* Exercise instructions: Both the line containing "You are a computer-use agent. Screen" and the line containing "You are a computer-use agent. This" belong to the span. Output exactly that span from the listing below, and nothing outside it.

* Excerpted data:
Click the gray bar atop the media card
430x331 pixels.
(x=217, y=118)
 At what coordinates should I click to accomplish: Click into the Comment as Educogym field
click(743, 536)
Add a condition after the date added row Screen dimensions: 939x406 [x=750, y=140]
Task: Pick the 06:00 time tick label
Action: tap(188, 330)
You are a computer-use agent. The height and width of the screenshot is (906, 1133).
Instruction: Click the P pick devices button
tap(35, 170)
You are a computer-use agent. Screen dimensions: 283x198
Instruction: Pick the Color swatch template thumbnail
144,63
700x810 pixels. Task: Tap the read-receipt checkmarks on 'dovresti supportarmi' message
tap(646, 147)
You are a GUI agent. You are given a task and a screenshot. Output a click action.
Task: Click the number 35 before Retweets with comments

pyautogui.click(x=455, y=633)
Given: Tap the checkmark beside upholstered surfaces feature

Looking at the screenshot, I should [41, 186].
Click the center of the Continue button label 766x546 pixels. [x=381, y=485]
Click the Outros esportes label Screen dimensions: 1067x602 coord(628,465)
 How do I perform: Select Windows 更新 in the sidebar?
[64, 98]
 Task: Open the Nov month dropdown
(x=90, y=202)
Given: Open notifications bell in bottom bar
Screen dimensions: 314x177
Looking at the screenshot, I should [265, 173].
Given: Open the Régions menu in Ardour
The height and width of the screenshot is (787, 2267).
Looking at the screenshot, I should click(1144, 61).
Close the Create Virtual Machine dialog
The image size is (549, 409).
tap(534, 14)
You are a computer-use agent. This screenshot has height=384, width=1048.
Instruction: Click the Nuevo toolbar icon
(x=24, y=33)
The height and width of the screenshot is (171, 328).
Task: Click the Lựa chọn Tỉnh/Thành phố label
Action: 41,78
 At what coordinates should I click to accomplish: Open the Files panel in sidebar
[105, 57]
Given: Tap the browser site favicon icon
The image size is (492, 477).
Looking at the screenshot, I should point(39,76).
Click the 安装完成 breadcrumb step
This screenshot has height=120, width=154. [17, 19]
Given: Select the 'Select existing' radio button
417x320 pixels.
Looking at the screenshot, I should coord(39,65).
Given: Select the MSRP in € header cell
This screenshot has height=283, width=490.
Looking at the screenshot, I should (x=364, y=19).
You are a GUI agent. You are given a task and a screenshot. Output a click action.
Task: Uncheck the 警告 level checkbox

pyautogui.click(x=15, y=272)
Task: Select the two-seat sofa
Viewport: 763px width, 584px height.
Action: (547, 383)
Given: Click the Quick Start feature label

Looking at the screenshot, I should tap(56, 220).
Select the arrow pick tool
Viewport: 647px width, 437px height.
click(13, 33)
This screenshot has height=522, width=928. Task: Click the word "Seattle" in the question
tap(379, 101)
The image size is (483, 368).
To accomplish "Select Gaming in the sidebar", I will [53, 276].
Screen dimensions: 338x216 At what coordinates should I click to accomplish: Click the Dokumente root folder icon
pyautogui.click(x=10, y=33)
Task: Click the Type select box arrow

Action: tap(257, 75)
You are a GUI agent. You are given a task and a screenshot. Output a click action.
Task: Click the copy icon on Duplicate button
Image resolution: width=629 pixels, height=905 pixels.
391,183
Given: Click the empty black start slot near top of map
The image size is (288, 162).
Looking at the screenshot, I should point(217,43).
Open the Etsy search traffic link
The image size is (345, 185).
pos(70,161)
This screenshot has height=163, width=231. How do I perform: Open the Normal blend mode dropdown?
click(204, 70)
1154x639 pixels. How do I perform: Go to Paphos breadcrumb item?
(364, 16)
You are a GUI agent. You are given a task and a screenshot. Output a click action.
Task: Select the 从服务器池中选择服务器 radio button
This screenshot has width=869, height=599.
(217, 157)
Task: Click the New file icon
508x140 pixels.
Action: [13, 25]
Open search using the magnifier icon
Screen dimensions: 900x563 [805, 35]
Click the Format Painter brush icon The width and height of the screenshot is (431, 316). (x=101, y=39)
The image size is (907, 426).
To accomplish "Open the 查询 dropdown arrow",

* Solution to this exercise:
You are a computer-use agent. Screen dimensions: 283x198
Instruction: Pick the Color swatch template thumbnail
144,63
700x810 pixels. Task: Tap the read-receipt checkmarks on 'dovresti supportarmi' message
tap(646, 147)
You are a GUI agent. You are given a task and a screenshot. Output a click action.
Task: Click the number 35 before Retweets with comments

pyautogui.click(x=455, y=633)
Given: Tap the checkmark beside upholstered surfaces feature

Looking at the screenshot, I should [41, 186].
Click the center of the Continue button label 766x546 pixels. [x=381, y=485]
Click the Outros esportes label Screen dimensions: 1067x602 coord(628,465)
 How do I perform: Select Windows 更新 in the sidebar?
[64, 98]
 Task: Open the Nov month dropdown
(x=90, y=202)
Given: Open notifications bell in bottom bar
Screen dimensions: 314x177
Looking at the screenshot, I should [265, 173].
Given: Open the Régions menu in Ardour
The height and width of the screenshot is (787, 2267).
Looking at the screenshot, I should click(1144, 61).
Close the Create Virtual Machine dialog
The image size is (549, 409).
tap(534, 14)
You are a computer-use agent. This screenshot has height=384, width=1048.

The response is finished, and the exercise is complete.